┌─ Data records
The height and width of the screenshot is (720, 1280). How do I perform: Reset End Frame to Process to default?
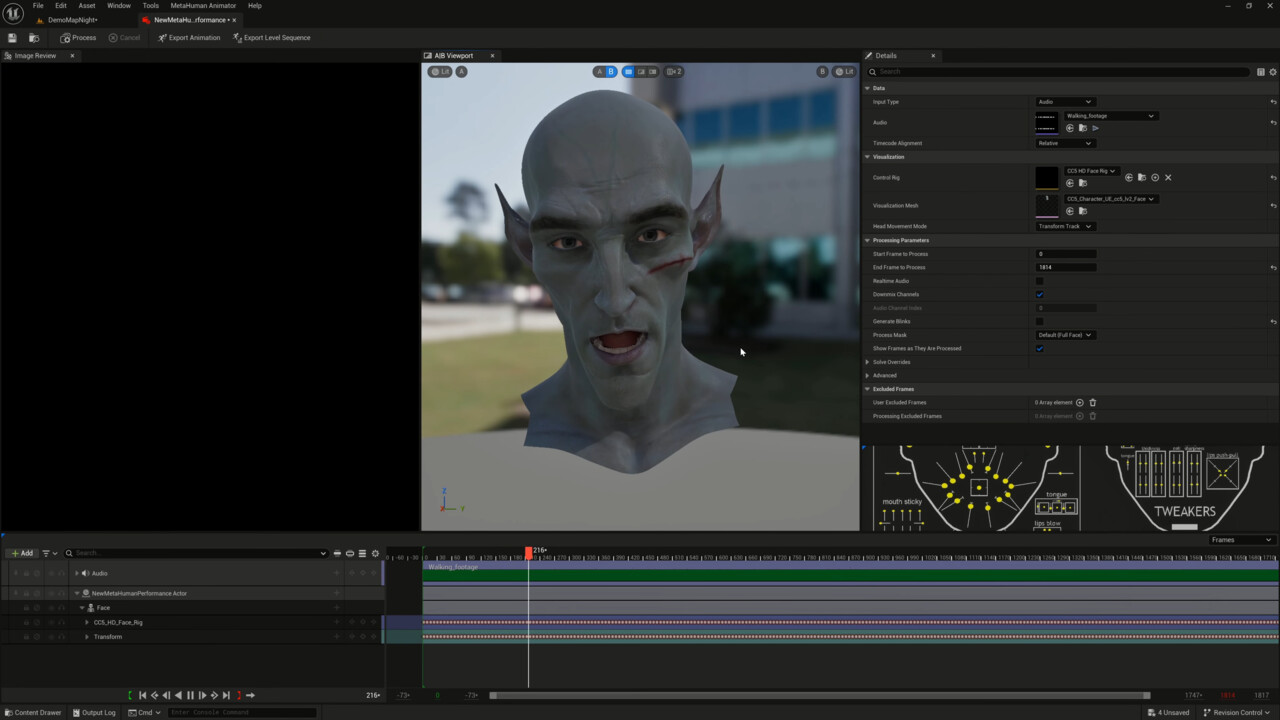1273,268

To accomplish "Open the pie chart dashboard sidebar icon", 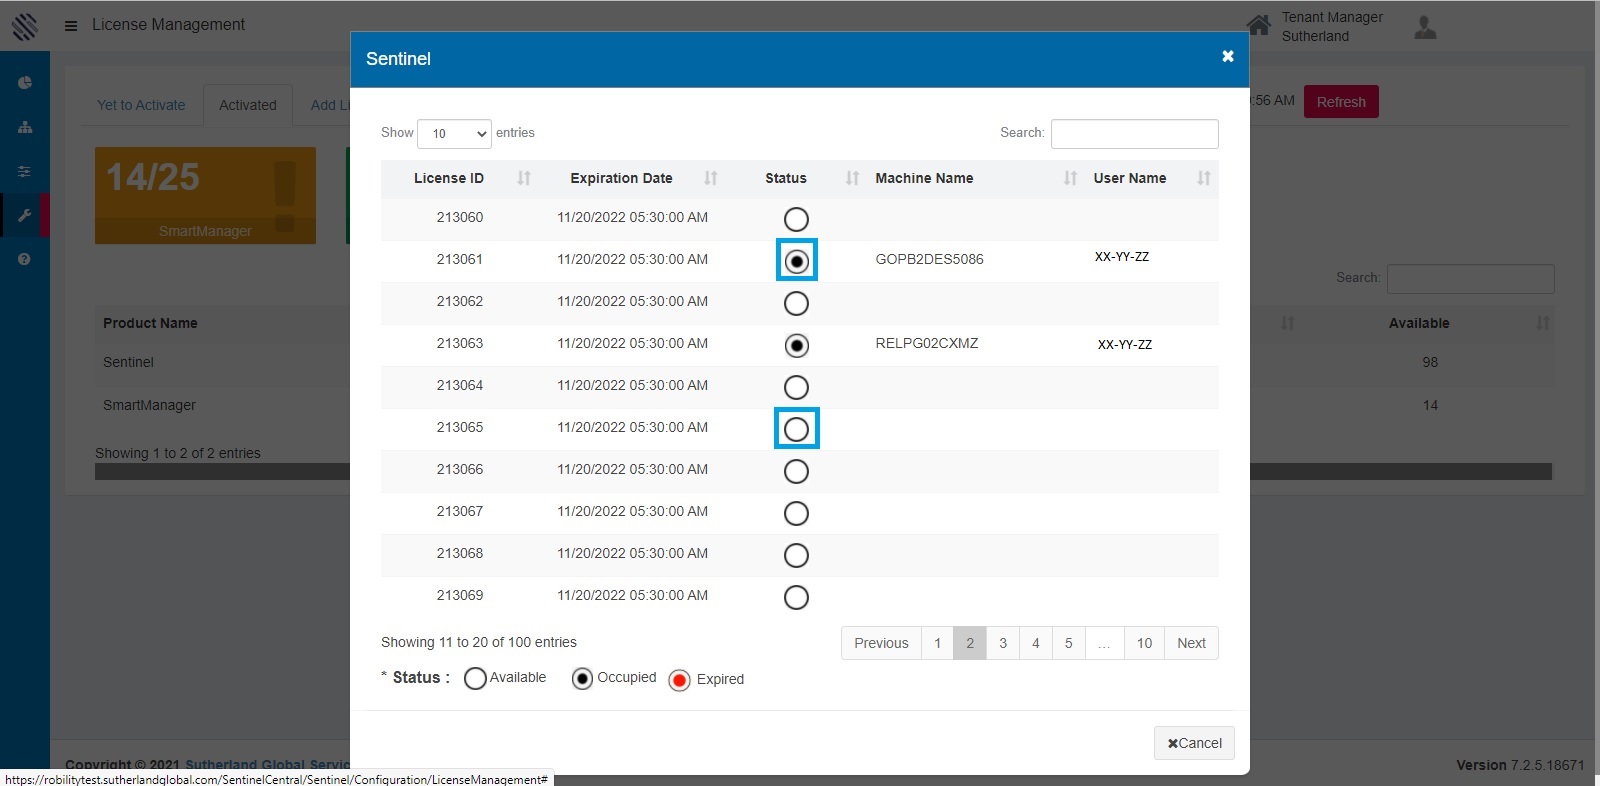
└─
┌─ Data records
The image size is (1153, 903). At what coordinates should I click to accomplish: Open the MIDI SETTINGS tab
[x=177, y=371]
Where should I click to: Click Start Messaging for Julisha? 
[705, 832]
└─
An exact transcription is needed of the lines from the one with "The height and" to the one with "the pie chart" above, both ends included, with pictures left out.

The height and width of the screenshot is (720, 1280). How do I perform: Reset End Frame to Process to default?
1273,268

To accomplish "Open the pie chart dashboard sidebar icon", 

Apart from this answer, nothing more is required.